---------- SOURCE DATA

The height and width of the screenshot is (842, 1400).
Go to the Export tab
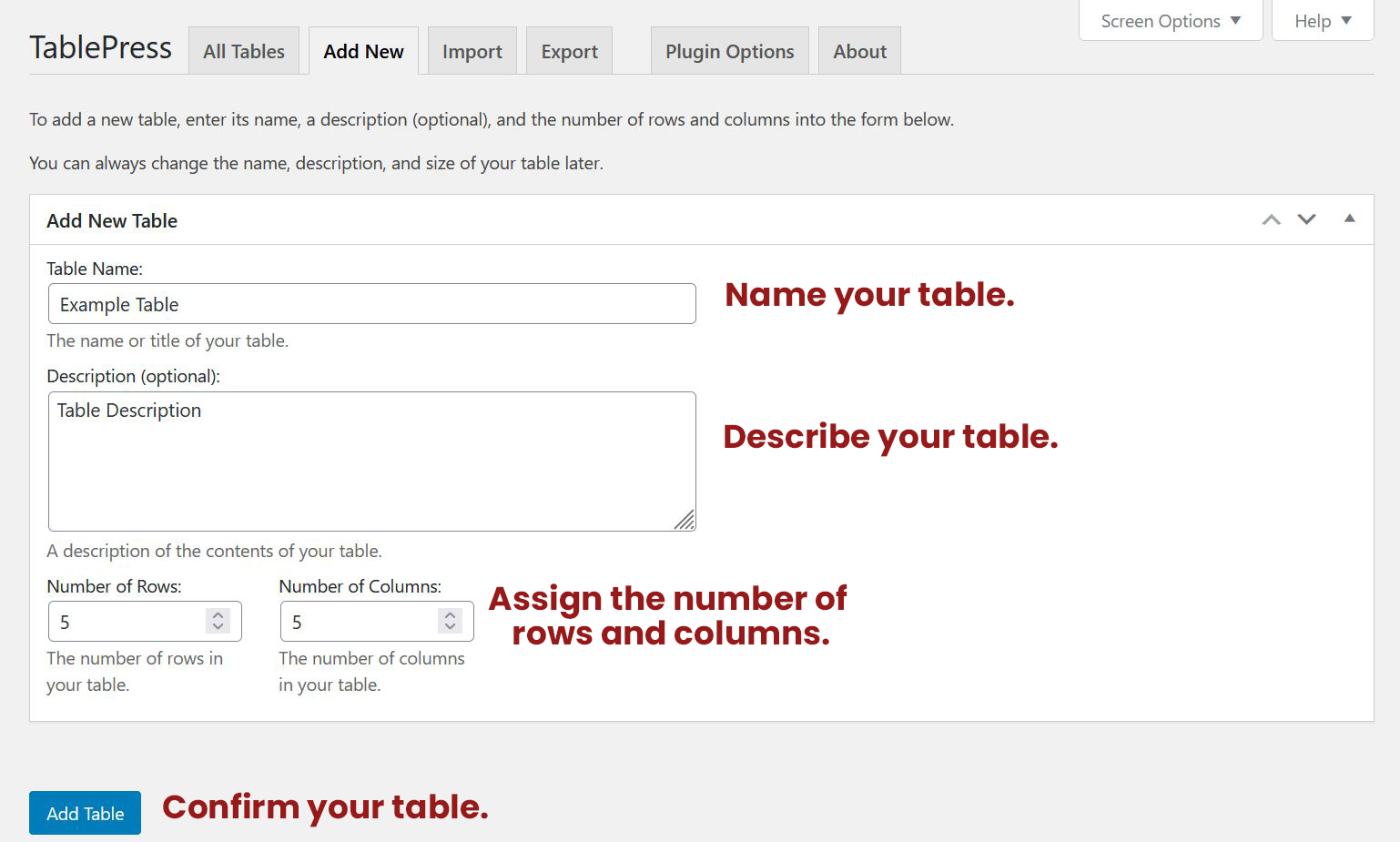pyautogui.click(x=569, y=52)
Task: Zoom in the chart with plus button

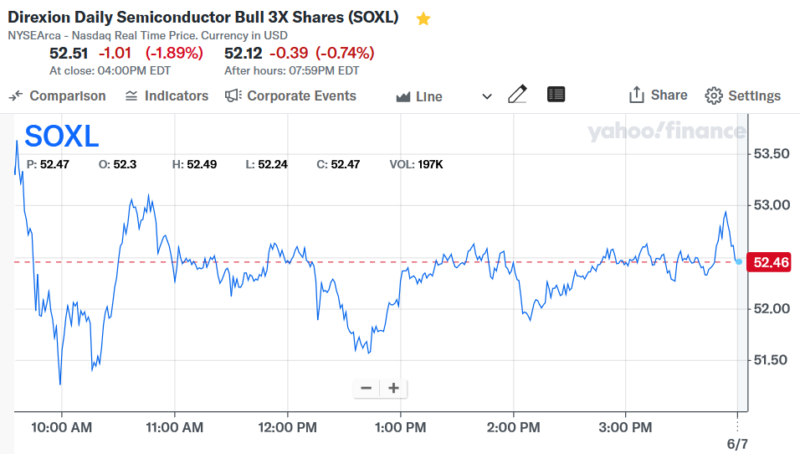Action: point(394,388)
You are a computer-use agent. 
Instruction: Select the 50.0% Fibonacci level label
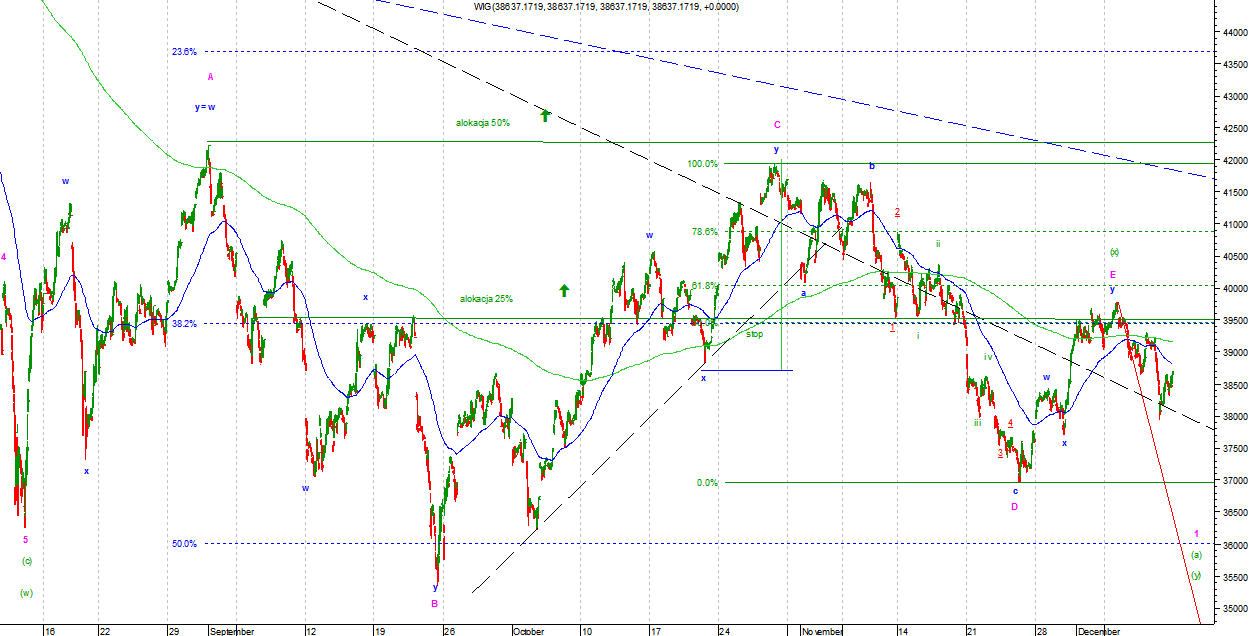(x=184, y=544)
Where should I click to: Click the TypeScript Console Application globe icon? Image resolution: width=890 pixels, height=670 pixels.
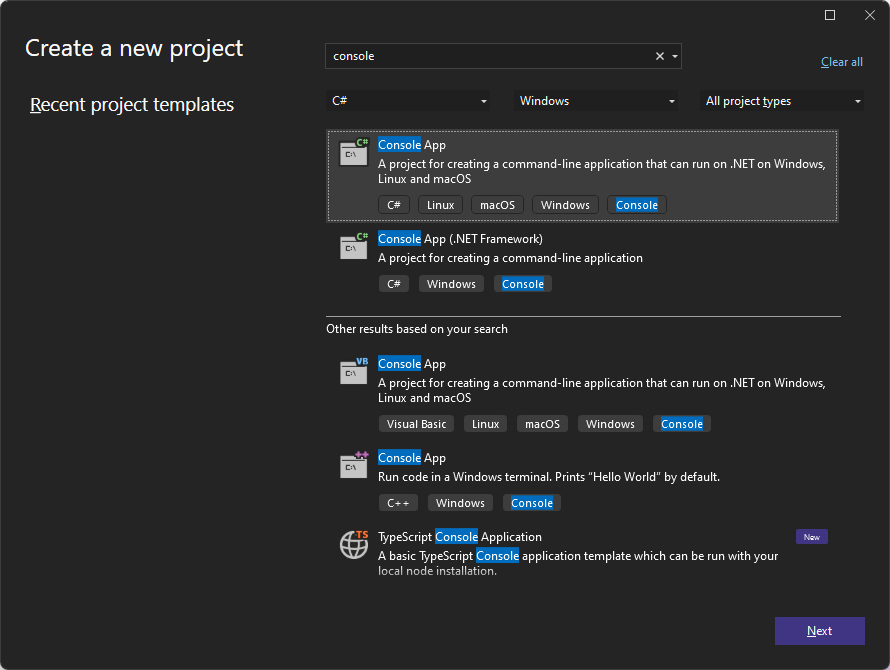point(353,545)
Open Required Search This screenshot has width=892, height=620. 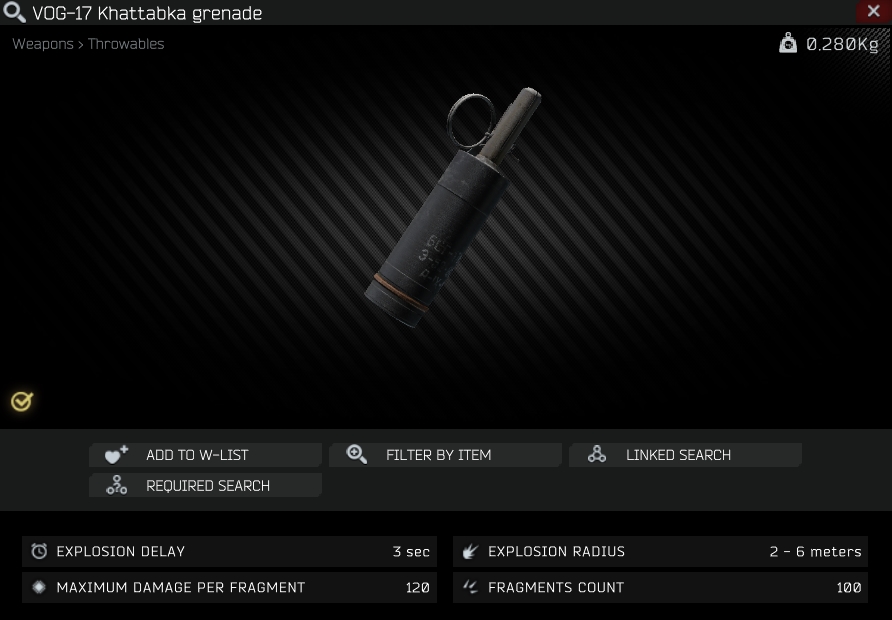(205, 485)
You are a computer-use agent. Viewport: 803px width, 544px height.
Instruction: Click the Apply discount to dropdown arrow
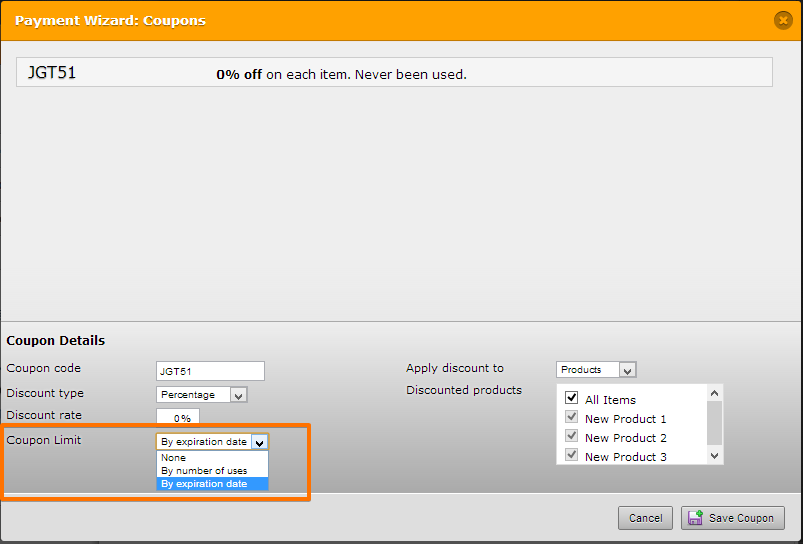627,370
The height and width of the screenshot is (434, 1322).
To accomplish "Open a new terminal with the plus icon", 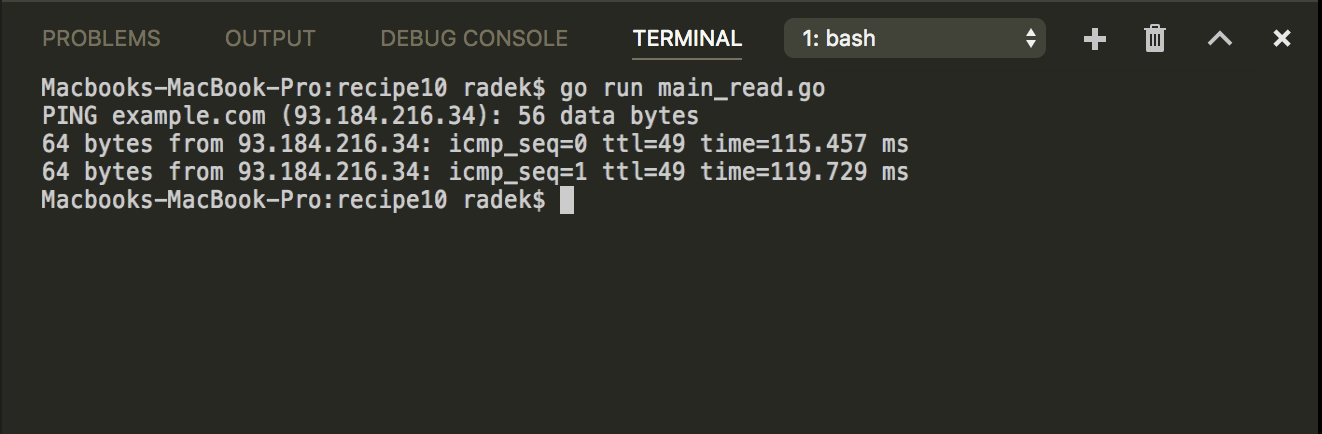I will point(1095,39).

--------------------

#### [WORK TO BE COMPLETED]
Each line that contains the string "computer" should be copied from the data above.

#### [EXERCISE RESULT]
You are a computer-use agent. 
You are a computer-use agent. Viewport: 803px width, 544px height.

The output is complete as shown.